■ **Action item**
What is needed is a word-for-word transcription of every record below.

■ **Material supplied**

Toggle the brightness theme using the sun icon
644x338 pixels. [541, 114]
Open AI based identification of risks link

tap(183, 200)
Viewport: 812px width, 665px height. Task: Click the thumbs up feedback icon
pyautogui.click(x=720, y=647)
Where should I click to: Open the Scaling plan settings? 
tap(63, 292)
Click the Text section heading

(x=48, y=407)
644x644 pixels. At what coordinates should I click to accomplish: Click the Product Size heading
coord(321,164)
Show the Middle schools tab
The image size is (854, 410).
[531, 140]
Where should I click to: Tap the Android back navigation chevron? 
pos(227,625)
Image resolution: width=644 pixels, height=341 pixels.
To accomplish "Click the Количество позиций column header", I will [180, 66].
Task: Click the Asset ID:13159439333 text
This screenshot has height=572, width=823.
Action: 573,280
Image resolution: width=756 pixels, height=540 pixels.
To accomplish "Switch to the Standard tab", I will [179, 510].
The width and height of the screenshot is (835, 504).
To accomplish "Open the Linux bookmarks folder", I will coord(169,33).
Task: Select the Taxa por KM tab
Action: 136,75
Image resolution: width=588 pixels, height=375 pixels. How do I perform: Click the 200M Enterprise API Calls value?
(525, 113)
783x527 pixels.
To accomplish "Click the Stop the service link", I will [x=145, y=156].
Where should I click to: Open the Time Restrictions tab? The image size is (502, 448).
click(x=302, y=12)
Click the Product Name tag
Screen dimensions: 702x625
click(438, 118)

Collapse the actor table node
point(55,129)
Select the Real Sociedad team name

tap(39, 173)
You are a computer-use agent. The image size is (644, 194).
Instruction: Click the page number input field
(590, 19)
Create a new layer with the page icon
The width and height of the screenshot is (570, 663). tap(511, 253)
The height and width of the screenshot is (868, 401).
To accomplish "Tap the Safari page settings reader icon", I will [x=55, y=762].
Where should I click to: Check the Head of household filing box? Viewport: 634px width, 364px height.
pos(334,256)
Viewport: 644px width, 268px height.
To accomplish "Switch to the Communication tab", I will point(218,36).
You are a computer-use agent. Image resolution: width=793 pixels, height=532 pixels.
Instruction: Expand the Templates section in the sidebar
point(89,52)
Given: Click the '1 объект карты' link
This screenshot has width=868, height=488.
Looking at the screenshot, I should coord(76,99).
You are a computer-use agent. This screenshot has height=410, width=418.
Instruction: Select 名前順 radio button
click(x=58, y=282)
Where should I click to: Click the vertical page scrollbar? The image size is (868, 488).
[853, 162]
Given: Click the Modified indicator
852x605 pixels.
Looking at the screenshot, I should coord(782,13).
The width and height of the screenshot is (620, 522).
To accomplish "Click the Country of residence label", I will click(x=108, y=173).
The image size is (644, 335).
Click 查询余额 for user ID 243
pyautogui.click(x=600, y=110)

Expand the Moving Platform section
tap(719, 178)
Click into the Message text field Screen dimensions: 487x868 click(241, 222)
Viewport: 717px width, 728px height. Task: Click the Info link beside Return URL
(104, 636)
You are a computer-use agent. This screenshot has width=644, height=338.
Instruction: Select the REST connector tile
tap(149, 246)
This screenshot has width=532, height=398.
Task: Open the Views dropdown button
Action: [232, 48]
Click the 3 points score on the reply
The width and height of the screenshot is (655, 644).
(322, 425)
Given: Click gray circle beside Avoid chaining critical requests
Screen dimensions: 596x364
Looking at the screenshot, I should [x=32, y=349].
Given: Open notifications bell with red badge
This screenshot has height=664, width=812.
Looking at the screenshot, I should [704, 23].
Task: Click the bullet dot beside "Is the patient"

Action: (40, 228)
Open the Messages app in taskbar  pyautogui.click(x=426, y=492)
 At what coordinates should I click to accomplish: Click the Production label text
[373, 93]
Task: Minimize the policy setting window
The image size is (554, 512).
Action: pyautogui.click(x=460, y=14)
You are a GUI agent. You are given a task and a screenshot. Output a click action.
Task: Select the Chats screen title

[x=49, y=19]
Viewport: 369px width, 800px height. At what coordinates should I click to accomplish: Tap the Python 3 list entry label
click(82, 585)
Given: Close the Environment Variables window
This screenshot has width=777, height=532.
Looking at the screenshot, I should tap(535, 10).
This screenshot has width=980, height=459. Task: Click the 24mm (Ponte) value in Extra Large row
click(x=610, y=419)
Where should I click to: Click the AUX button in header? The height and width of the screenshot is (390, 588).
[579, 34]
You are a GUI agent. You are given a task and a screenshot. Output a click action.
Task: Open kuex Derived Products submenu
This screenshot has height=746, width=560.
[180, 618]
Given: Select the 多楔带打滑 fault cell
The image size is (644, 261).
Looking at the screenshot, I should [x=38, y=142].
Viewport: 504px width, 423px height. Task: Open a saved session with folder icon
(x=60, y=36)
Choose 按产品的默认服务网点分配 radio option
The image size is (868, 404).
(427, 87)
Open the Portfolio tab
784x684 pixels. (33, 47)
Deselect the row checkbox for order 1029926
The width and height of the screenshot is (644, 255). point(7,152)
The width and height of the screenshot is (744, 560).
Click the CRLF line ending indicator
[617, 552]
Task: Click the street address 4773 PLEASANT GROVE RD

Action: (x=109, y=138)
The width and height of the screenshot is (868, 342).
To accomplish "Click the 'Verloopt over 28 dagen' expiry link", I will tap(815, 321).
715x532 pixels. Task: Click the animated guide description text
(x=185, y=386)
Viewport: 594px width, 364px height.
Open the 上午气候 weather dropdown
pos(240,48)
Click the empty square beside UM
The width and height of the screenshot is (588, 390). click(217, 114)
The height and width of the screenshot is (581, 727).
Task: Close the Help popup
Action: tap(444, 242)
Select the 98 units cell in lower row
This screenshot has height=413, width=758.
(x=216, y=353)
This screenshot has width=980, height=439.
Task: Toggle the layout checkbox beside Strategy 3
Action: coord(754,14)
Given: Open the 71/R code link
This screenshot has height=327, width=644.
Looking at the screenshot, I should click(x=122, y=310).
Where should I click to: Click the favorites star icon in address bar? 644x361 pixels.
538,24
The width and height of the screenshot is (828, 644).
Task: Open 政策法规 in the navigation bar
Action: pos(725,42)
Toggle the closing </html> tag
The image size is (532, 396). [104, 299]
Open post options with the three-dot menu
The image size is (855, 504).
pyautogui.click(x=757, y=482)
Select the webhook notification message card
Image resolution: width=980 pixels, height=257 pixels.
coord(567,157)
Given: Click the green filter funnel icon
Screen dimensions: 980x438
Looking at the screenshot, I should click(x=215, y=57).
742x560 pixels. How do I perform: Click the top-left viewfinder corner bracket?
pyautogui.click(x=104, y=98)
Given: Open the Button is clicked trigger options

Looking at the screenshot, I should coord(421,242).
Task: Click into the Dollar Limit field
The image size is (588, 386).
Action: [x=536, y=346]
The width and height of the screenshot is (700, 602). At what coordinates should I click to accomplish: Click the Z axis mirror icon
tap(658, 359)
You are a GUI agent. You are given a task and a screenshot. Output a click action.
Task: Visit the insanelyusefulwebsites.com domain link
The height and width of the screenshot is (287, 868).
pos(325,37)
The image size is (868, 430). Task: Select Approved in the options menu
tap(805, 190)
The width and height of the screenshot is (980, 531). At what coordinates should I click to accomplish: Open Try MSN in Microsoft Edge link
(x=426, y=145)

■ **Solution below**
Toggle the brightness theme using the sun icon
644x338 pixels. [541, 114]
Open AI based identification of risks link

tap(183, 200)
Viewport: 812px width, 665px height. Task: Click the thumbs up feedback icon
pyautogui.click(x=720, y=647)
Where should I click to: Open the Scaling plan settings? 
tap(63, 292)
Click the Text section heading

(x=48, y=407)
644x644 pixels. At what coordinates should I click to accomplish: Click the Product Size heading
coord(321,164)
Show the Middle schools tab
The image size is (854, 410).
[531, 140]
Where should I click to: Tap the Android back navigation chevron? 
pos(227,625)
Image resolution: width=644 pixels, height=341 pixels.
To accomplish "Click the Количество позиций column header", I will [180, 66].
Task: Click the Asset ID:13159439333 text
This screenshot has height=572, width=823.
Action: 573,280
Image resolution: width=756 pixels, height=540 pixels.
To accomplish "Switch to the Standard tab", I will [179, 510].
The width and height of the screenshot is (835, 504).
To accomplish "Open the Linux bookmarks folder", I will coord(169,33).
Task: Select the Taxa por KM tab
Action: 136,75
Image resolution: width=588 pixels, height=375 pixels. How do I perform: Click the 200M Enterprise API Calls value?
(525, 113)
783x527 pixels.
To accomplish "Click the Stop the service link", I will [x=145, y=156].
Where should I click to: Open the Time Restrictions tab? The image size is (502, 448).
click(x=302, y=12)
Click the Product Name tag
Screen dimensions: 702x625
click(438, 118)

Collapse the actor table node
point(55,129)
Select the Real Sociedad team name

tap(39, 173)
You are a computer-use agent. The image size is (644, 194).
Instruction: Click the page number input field
(590, 19)
Create a new layer with the page icon
The width and height of the screenshot is (570, 663). tap(511, 253)
The height and width of the screenshot is (868, 401).
To accomplish "Tap the Safari page settings reader icon", I will [x=55, y=762].
Where should I click to: Check the Head of household filing box? Viewport: 634px width, 364px height.
pos(334,256)
Viewport: 644px width, 268px height.
To accomplish "Switch to the Communication tab", I will point(218,36).
You are a computer-use agent. Image resolution: width=793 pixels, height=532 pixels.
Instruction: Expand the Templates section in the sidebar
point(89,52)
Given: Click the '1 объект карты' link
This screenshot has width=868, height=488.
Looking at the screenshot, I should coord(76,99).
You are a computer-use agent. This screenshot has height=410, width=418.
Instruction: Select 名前順 radio button
click(x=58, y=282)
Where should I click to: Click the vertical page scrollbar? The image size is (868, 488).
[853, 162]
Given: Click the Modified indicator
852x605 pixels.
Looking at the screenshot, I should coord(782,13).
The width and height of the screenshot is (620, 522).
To accomplish "Click the Country of residence label", I will click(x=108, y=173).
The image size is (644, 335).
Click 查询余额 for user ID 243
pyautogui.click(x=600, y=110)

Expand the Moving Platform section
tap(719, 178)
Click into the Message text field Screen dimensions: 487x868 click(241, 222)
Viewport: 717px width, 728px height. Task: Click the Info link beside Return URL
(104, 636)
You are a computer-use agent. This screenshot has width=644, height=338.
Instruction: Select the REST connector tile
tap(149, 246)
This screenshot has width=532, height=398.
Task: Open the Views dropdown button
Action: [232, 48]
Click the 3 points score on the reply
The width and height of the screenshot is (655, 644).
(322, 425)
Given: Click gray circle beside Avoid chaining critical requests
Screen dimensions: 596x364
Looking at the screenshot, I should [x=32, y=349].
Given: Open notifications bell with red badge
This screenshot has height=664, width=812.
Looking at the screenshot, I should [704, 23].
Task: Click the bullet dot beside "Is the patient"

Action: (40, 228)
Open the Messages app in taskbar  pyautogui.click(x=426, y=492)
 At what coordinates should I click to accomplish: Click the Production label text
[373, 93]
Task: Minimize the policy setting window
The image size is (554, 512).
Action: pyautogui.click(x=460, y=14)
You are a GUI agent. You are given a task and a screenshot. Output a click action.
Task: Select the Chats screen title

[x=49, y=19]
Viewport: 369px width, 800px height. At what coordinates should I click to accomplish: Tap the Python 3 list entry label
click(82, 585)
Given: Close the Environment Variables window
This screenshot has width=777, height=532.
Looking at the screenshot, I should tap(535, 10).
This screenshot has width=980, height=459. Task: Click the 24mm (Ponte) value in Extra Large row
click(x=610, y=419)
Where should I click to: Click the AUX button in header? The height and width of the screenshot is (390, 588).
[579, 34]
You are a GUI agent. You are given a task and a screenshot. Output a click action.
Task: Open kuex Derived Products submenu
This screenshot has height=746, width=560.
[180, 618]
Given: Select the 多楔带打滑 fault cell
The image size is (644, 261).
Looking at the screenshot, I should [x=38, y=142].
Viewport: 504px width, 423px height. Task: Open a saved session with folder icon
(x=60, y=36)
Choose 按产品的默认服务网点分配 radio option
The image size is (868, 404).
(427, 87)
Open the Portfolio tab
784x684 pixels. (33, 47)
Deselect the row checkbox for order 1029926
The width and height of the screenshot is (644, 255). point(7,152)
The width and height of the screenshot is (744, 560).
Click the CRLF line ending indicator
[617, 552]
Task: Click the street address 4773 PLEASANT GROVE RD

Action: (x=109, y=138)
The width and height of the screenshot is (868, 342).
To accomplish "Click the 'Verloopt over 28 dagen' expiry link", I will tap(815, 321).
715x532 pixels. Task: Click the animated guide description text
(x=185, y=386)
Viewport: 594px width, 364px height.
Open the 上午气候 weather dropdown
pos(240,48)
Click the empty square beside UM
The width and height of the screenshot is (588, 390). click(217, 114)
The height and width of the screenshot is (581, 727).
Task: Close the Help popup
Action: tap(444, 242)
Select the 98 units cell in lower row
This screenshot has height=413, width=758.
(x=216, y=353)
This screenshot has width=980, height=439.
Task: Toggle the layout checkbox beside Strategy 3
Action: coord(754,14)
Given: Open the 71/R code link
This screenshot has height=327, width=644.
Looking at the screenshot, I should click(x=122, y=310).
Where should I click to: Click the favorites star icon in address bar? 644x361 pixels.
538,24
The width and height of the screenshot is (828, 644).
Task: Open 政策法规 in the navigation bar
Action: pos(725,42)
Toggle the closing </html> tag
The image size is (532, 396). [104, 299]
Open post options with the three-dot menu
The image size is (855, 504).
pyautogui.click(x=757, y=482)
Select the webhook notification message card
Image resolution: width=980 pixels, height=257 pixels.
coord(567,157)
Given: Click the green filter funnel icon
Screen dimensions: 980x438
Looking at the screenshot, I should click(x=215, y=57).
742x560 pixels. How do I perform: Click the top-left viewfinder corner bracket?
pyautogui.click(x=104, y=98)
Given: Open the Button is clicked trigger options

Looking at the screenshot, I should coord(421,242).
Task: Click into the Dollar Limit field
The image size is (588, 386).
Action: [x=536, y=346]
The width and height of the screenshot is (700, 602). At what coordinates should I click to accomplish: Click the Z axis mirror icon
tap(658, 359)
You are a GUI agent. You are given a task and a screenshot. Output a click action.
Task: Visit the insanelyusefulwebsites.com domain link
The height and width of the screenshot is (287, 868).
pos(325,37)
The image size is (868, 430). Task: Select Approved in the options menu
tap(805, 190)
The width and height of the screenshot is (980, 531). At what coordinates should I click to accomplish: Open Try MSN in Microsoft Edge link
(x=426, y=145)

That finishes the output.